Annullato il contratto d’opera professionale avvocato-cliente se il professionista non informa il suo assistito della possibilità di ricorrere alla mediazione civile, anche se la mediazione è facoltativa e quindi non ha riflessi sulla procedibilità della domanda.

L’obbligo informativo, in vigore dal 2010, non è mai stato oggetto di modifiche, né dalla sentenza della Corte Costituzionale n. 272/2012 né dalla riforma del 2013, che ha previsto l’obbligatorietà della mediazione nelle materie indicate dall’art. 5.

Informativa che, come ribadisce la Cassazione, non può essere contenuta nella procura ad litem perché diverso è il fine e il contenuto dei due documenti.

Queste la precisazioni contenute nell’ordinanza della Suprema Corte n. 35971/2022 (sotto allegata).
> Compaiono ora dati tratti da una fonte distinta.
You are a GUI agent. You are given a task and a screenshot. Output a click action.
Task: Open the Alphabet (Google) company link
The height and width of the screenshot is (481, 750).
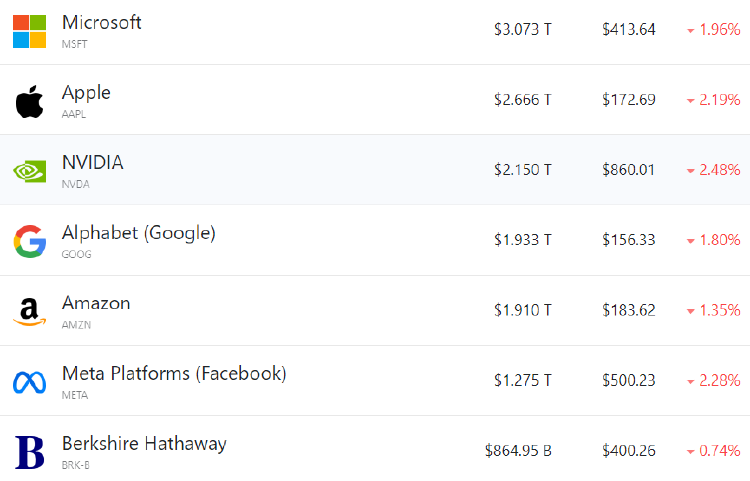point(139,233)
Mancata allegazione dell’informativa nell’atto introduttivo

La suddetta pronuncia giunge al termine di una vicenda processuale, che ha inizio quando un avvocato difende un Condominio in un procedimento instaurato per l’accertamento tecnico preventivo relativo a vizi costruttivi dell’immobile condominiale e nella successiva fase di merito per il risarcimento del danno.

La Corte d’Appello, confermando la pronuncia di primo grado ritiene che la mancata allegazione nell’atto introduttivo della controversia, dell’informativa scritta con cui si informa il Condominio della possibilità di ricorrere in mediazione, sia causa di annullamento del contratto d’opera intellettuale instaurato dal legale con il cliente.

Nel ricorrere in Cassazione, il legale ritiene però che la decisione della Corte d’Appello violi l’art. 4 del dlgs n. 28/2010. La Corte ha infatti ritenuto erroneamente che il mancato avvertimento al cliente di poter ricorrere alla procedura di mediazione sia causa di annullamento del contratto d’opera professionale.

Quando il giudizio di merito è stato proposto, la norma che prescriveva la mediazione obbligatoria non era ancora in vigore, perché dichiarata incostituzionale con la sentenza della Consulta n. 272/2012, per poi essere reintrodotta, con modifiche, nel 2013.

La Corte dell’impugnazione inoltre ha trascurato un elemento importante, ossia che l’incarico era stato conferito per l’accertamento tecnico preventivo, che non richiede l’esperimento obbligatorio della mediazione come condizione di procedibilità. Il mancato rispetto della norma quindi non ha determinato l’improcedibilità della domanda in nessuna delle cause in cui ha svolto la propria attività difensiva.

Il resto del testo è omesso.